A lateral MAD indicates valgus alignment. The mechanical Lateral Distal Femoral Angle (mLDFA) is essential for evaluating distal femoral deformity, with normal values being approximately 87 degrees.

Question 3178

Topic: 2. Trauma

A 45-year-old sustains a tibial shaft fracture that heals in 15 degrees of valgus and 10 degrees of procurvatum.

To accurately locate the CORA for this multiplanar deformity, how should the planning be conducted?

. Determine the CORA separately on orthogonal AP and lateral radiographs
. Calculate a single oblique plane of the deformity and find the CORA in that plane
. Perform osteotomies at two separate levels for each plane
. Rely solely on the sagittal plane as it dominates tibial mechanics
. Use only the anatomical axes and ignore the mechanical axes

Correct Answer & Explanation

. Calculate a single oblique plane of the deformity and find the CORA in that plane


Explanation

True multiplanar deformities exist as a single maximum angular deformity in an oblique plane. The geometric CORA is most accurately determined by calculating this single oblique plane.

Question 3179

Topic: 2. Trauma

A 28-year-old male with a post-traumatic distal tibial malunion requires correction. Preoperative assessment shows the mechanical Lateral Distal Tibial Angle (mLDTA) is abnormal.
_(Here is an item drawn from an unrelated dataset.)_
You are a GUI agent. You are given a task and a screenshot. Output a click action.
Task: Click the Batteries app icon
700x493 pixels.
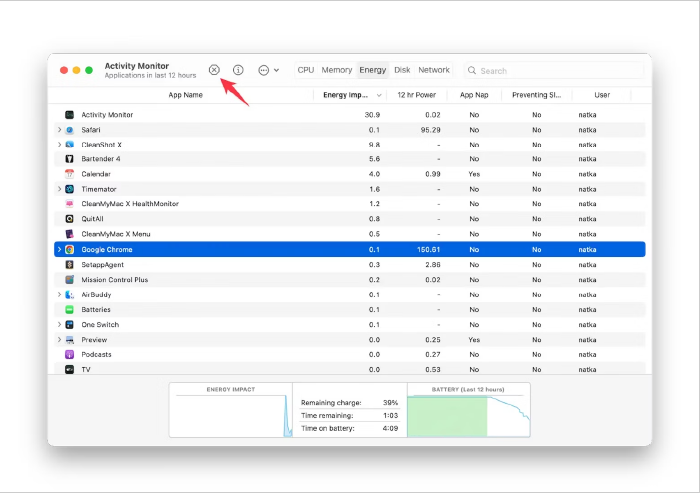pyautogui.click(x=70, y=309)
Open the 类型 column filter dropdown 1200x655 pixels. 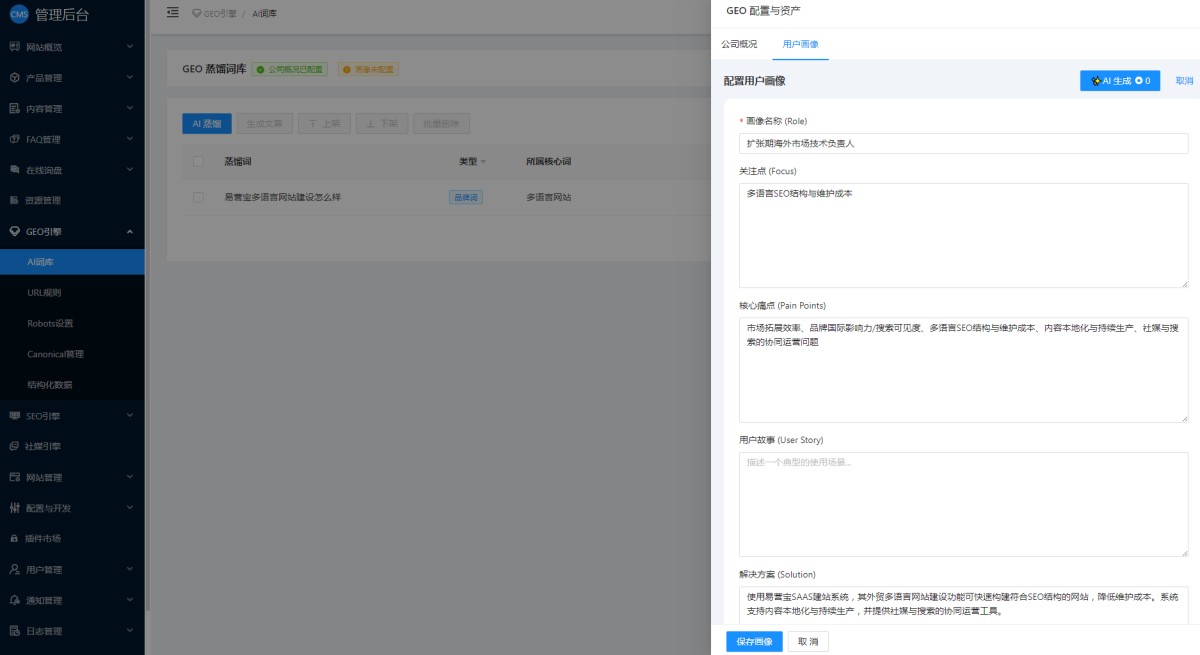[483, 161]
What is the generally accepted normal value for the mLDTA?

. 80 degrees
. 84 degrees
. 89 degrees
. 95 degrees
. 100 degrees

Correct Answer & Explanation

. 89 degrees


Explanation

The normal mechanical Lateral Distal Tibial Angle (mLDTA) is approximately 89 degrees (range 86-92 degrees), which helps evaluate coronal plane deformities of the distal tibia.

Question 3180

Topic: 2. Trauma

When performing a corticotomy for distraction osteogenesis in the tibial diaphysis, which of the following techniques is most essential to preserve the endosteal blood supply and optimize the regenerate bone?

. Using an oscillating saw with continuous saline irrigation
. Using a multiple drill-hole technique followed by an osteotome without violating the medullary canal excessively
. Performing a wide subperiosteal dissection
. Reaming the medullary canal extensively prior to corticotomy
. Using a high-speed burr through both cortices simultaneously

Correct Answer & Explanation

. Using a multiple drill-hole technique followed by an osteotome without violating the medullary canal excessively


Explanation

To preserve the endosteal and periosteal blood supply essential for distraction osteogenesis, a low-energy corticotomy using multiple drill holes and an osteotome is preferred over oscillating saws.